L’e-commerce est en pleine évolution depuis 2020 et la crise sanitaire. Les « marketplaces » font appel à des prestataires de services de paiement qui ne cessent d’innover dans leurs pratiques. Pour lutter contre les dérives et sécuriser les obligations déclaratives de ces opérateurs, les règles ont été renforcées.

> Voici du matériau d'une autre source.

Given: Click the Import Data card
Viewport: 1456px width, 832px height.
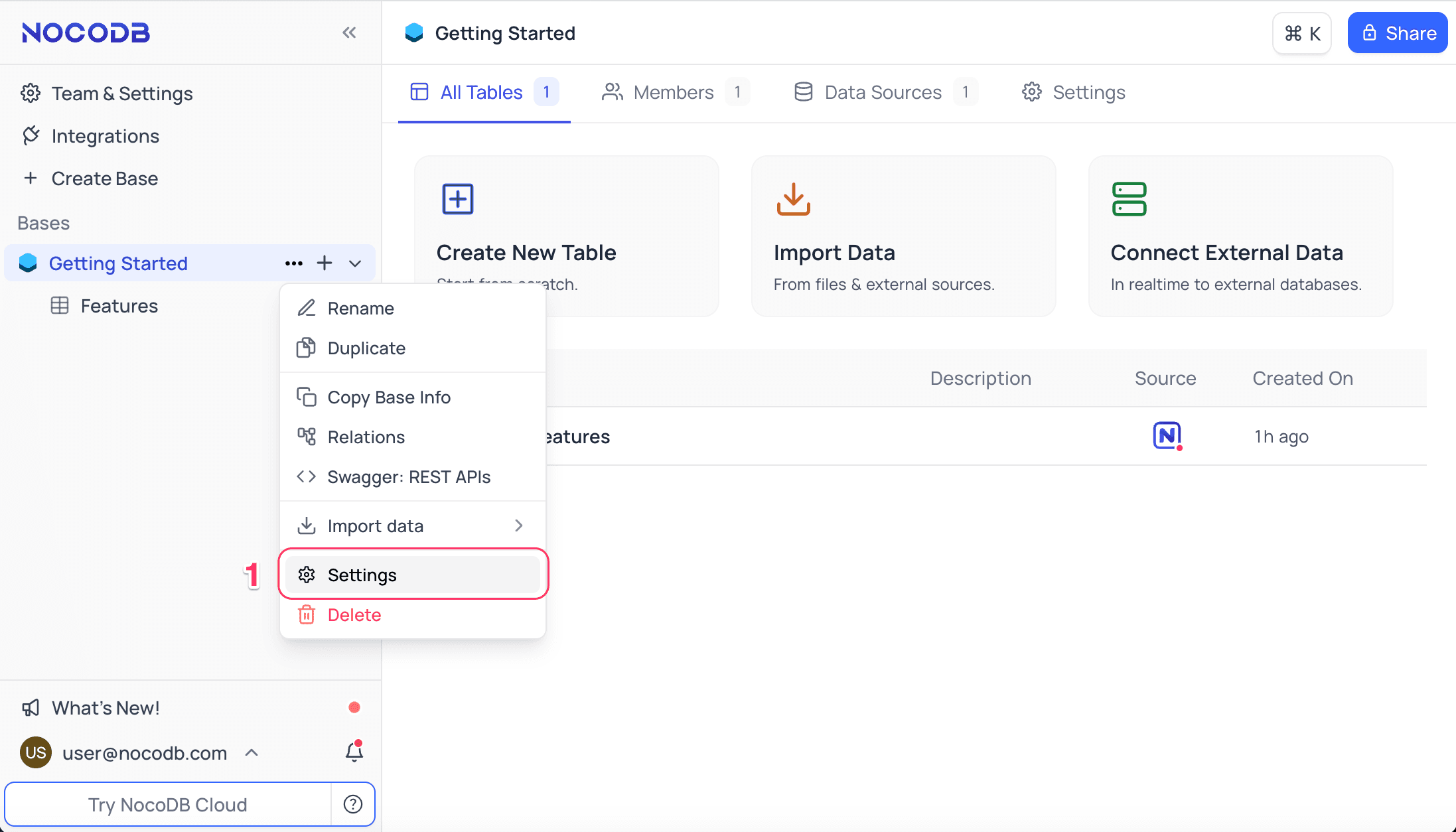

Depuis plusieurs années, les modes de consommation ont évolué et l’activité des places de marché (marketplaces) ne s’est jamais aussi bien portée. Au-delà de ce canal incontournable, les entreprises ont déployé une stratégie hybride en développant les ventes directes au consommateur via leur propre site1 et font coexister les deux systèmes2. Nous assistons également à un déploiement de l’activité entre vendeurs et consommateurs non assujettis particuliers (C2  : Consumer to Consumer) au travers des marketplaces.

Les plateformes sont de plus en plus responsabilisées et un arsenal de mesures a été pris depuis 2015. La Commission européenne a ainsi mis en place depuis le 1er juillet 2021 un paquet de règles visant à permettre une attraction de la TVA3, dans les relations avec les consommateurs non assujettis, au plus proche du lieu de consommation (des biens ou des services). Afin de favoriser sa collecte, sans alourdir les obligations pour les opérateurs, des mécanismes de simplification (guichets uniques) de gestion des obligations déclaratives et de collecte, depuis l’État membre d’établissement de l’opérateur, existent.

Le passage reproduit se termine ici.